This story is part of What Happens Next, our complete guide to understanding the future. Read more predictions about the Future of Money.
The future of money isn’t going to be a singular World Dollar or Galactic Credit: It’ll be multiplied into a million currencies.
This may sound crazy—after all, wouldn’t it be easier if everyone was using the same Universal Renminbi? But money is more than the medium of exchange you hand over in the store. It’s also something you want to keep for the long term. And maybe while one kind of money is best for Starbucks, another kind of money might be better for your pension.
We should set ourselves up for a world in which there are hundreds, thousands, or even millions of kinds of money.

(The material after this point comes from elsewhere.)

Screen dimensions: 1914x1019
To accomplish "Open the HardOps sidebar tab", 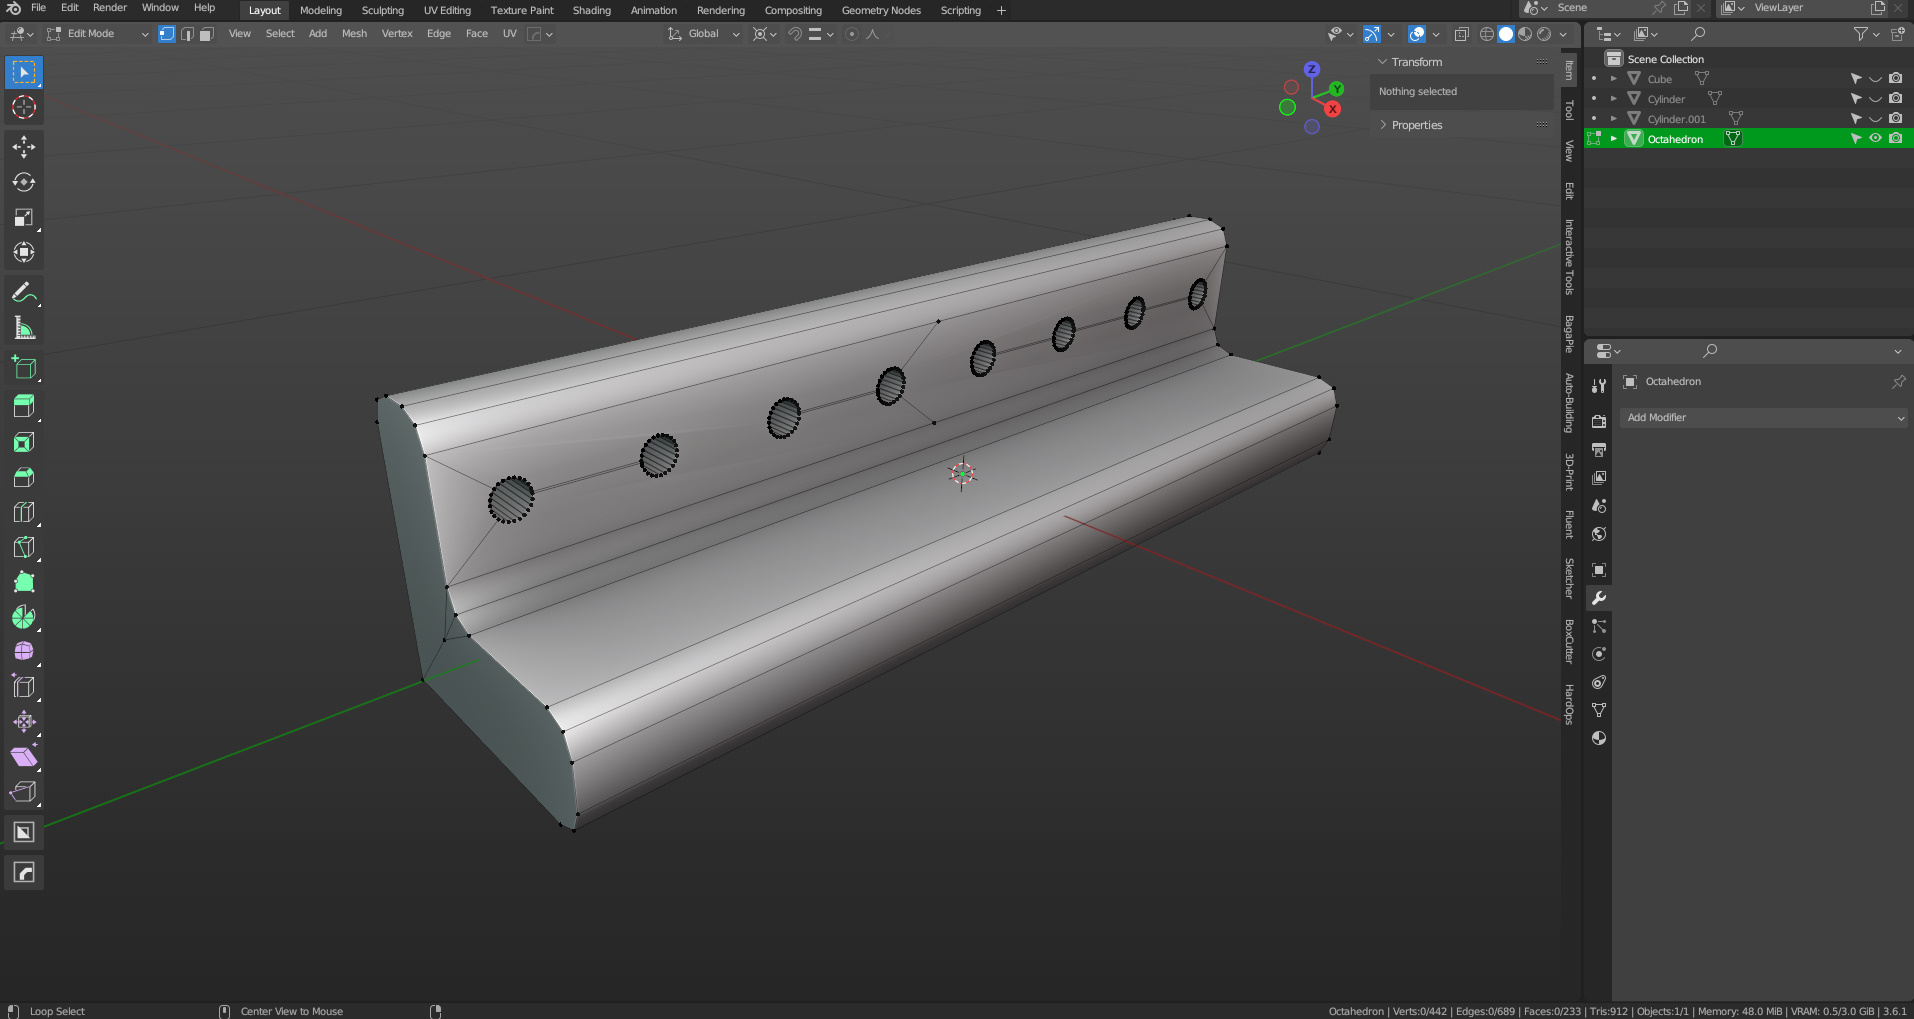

Your phone will show you the price of your latte in London Loot but transfer money in California Cabbage, Apple Apples, and SF Parking Permits. Although this style of diversification feels new, it actually finds its roots in the ancient past.
Social anthropologist Jack Weatherford wrote many years ago that the “electronic money world looks much more like the neolithic world economy before the invention of money than it looks like the market as we have known it in the past few hundred years.” Back then, money was memory: I owed you some corn, you owed the priest a cow, the priest owed me some wine. In the clan, the claims on assets were a collective memory—an immutable mental blockchain.
That didn’t scale though. Isolated villages became connected, trade moved beyond purely being local, and the growth of towns and cities made it impossible to remember who owed what and to whom. We needed an intermediary.
We took the means for deferred payments (the settlement of debts) and turned them into stores of value that could be traded. They, in turn, became a medium of exchange: Asset claims moved from memory to clay tablet to coins.
Today we are no longer in the clan village of the ancient past or the urban anonymity of the recent past: We are in Marshall McLuhan’s global village, where the digitization of the world allows us to be connected to everyone, everywhere, all the time. Instead of brain memory, we have social media, mobile phones, and shared ledgers. This is why Weatherford predicts that the intermediary of money will soon no longer be needed—as we no longer need to remember.
We assume that the way money works now—fiat currency controlled by central banks—is a law of nature. It isn’t. It is a particular set of man-made, transient institutional arrangements. The former governor of the Bank of England Mervyn King says in his recent book The End of Alchemy that central banks’ “extinction cannot be ruled out altogether.”
One size does not fit all—just look at the euro, a currency that was meant to unite several nations, but is increasingly causing divisions. Think how difficult it is going to be to maintain monetary policy across so many countries with different economies (i.e., satiating both Germany’s strength and supporting Greece’s weakness), and then try and imagine a single world currency. Having the same monetary policy for Spain and Slovakia is nothing compared to having the monetary policy for Earth and Alpha Centauri Planet 9.
King and Weatherford are right: The money of the global village won’t be limited to a few national or supranational central banks. Blockchain and cryptography technologies mean that literally anyone can now create money. Communities rather than individuals will become central to money creation, and these currencies will be imbued with the values of the communities that create it. I might choose to save Islamic e-Dinars that are backed by gold, you might choose to save KwH$$$ that are backed by renewable electricity, but we’ll be able to do business together because exchanges on our AI smartphones will make it so.
I’m not smart enough to know what the future of money is going to be, but I know what it won’t be: a fiat chromewash, blockchain lipstick on the nation-state currency pig.